OBJECTIVE: To investigate patient factors predictive of gamma glutamyltransferase (GGT) normalization following ursodeoxycholic acid (UDCA) therapy in children with primary sclerosing cholangitis. STUDY DESIGN: We retrospectively reviewed patient records at 46 centers. We included patients with a baseline serum GGT level ≥50 IU/L at diagnosis of primary sclerosing cholangitis who initiated UDCA therapy within 1 month and continued therapy for at least 1 year. We defined "normalization" as a GGT level <50 IU/L without experiencing portal hypertensive or dominant stricture events, liver transplantation, or death during the first year. RESULTS: We identified 263 patients, median age 12.1 years at diagnosis, treated with UDCA at a median dose of 15 mg/kg/d. Normalization occurred in 46%. Patients with normalization had a lower prevalence of Crohn's disease, lower total bilirubin level, lower aspartate aminotransferase to platelet ratio index, greater platelet count, and greater serum albumin level at diagnosis. The 5-year survival with native liver was 99% in those patients who achieved normalization vs 77% in those who did not. CONCLUSIONS: Less than one-half of the patients treated with UDCA have a complete GGT normalization in the first year after diagnosis, but this subset of patients has a favorable 5-year outcome.
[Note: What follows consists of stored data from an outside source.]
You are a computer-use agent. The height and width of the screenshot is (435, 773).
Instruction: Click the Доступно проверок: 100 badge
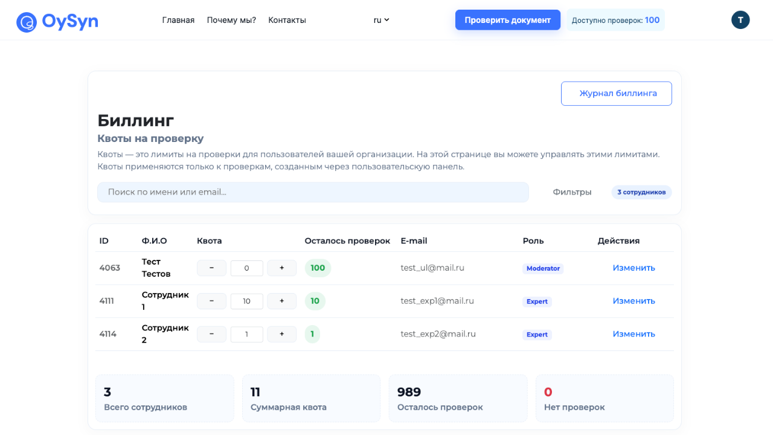point(615,20)
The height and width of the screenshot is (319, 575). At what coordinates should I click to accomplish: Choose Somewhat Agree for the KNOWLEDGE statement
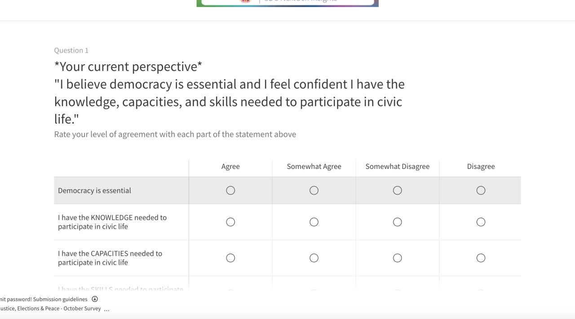[314, 222]
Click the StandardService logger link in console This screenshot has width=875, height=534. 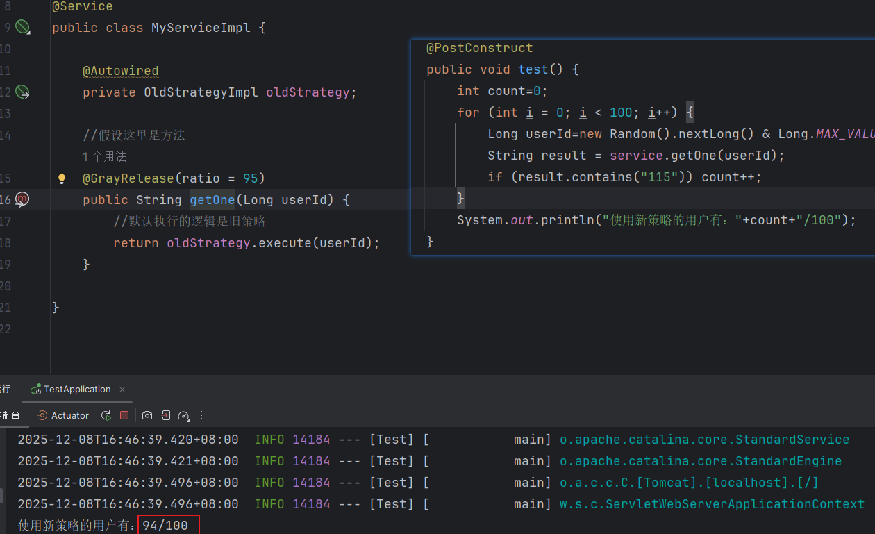coord(704,440)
Normalization is less likely in patients with a Crohn's disease phenotype or a laboratory profile suggestive of more advanced hepatobiliary fibrosis. Patients who do not achieve normalization could reasonably stop UDCA, as they are likely not receiving clinical benefit. Alternative treatments with improved efficacy are needed, particularly for patients with already-advanced disease.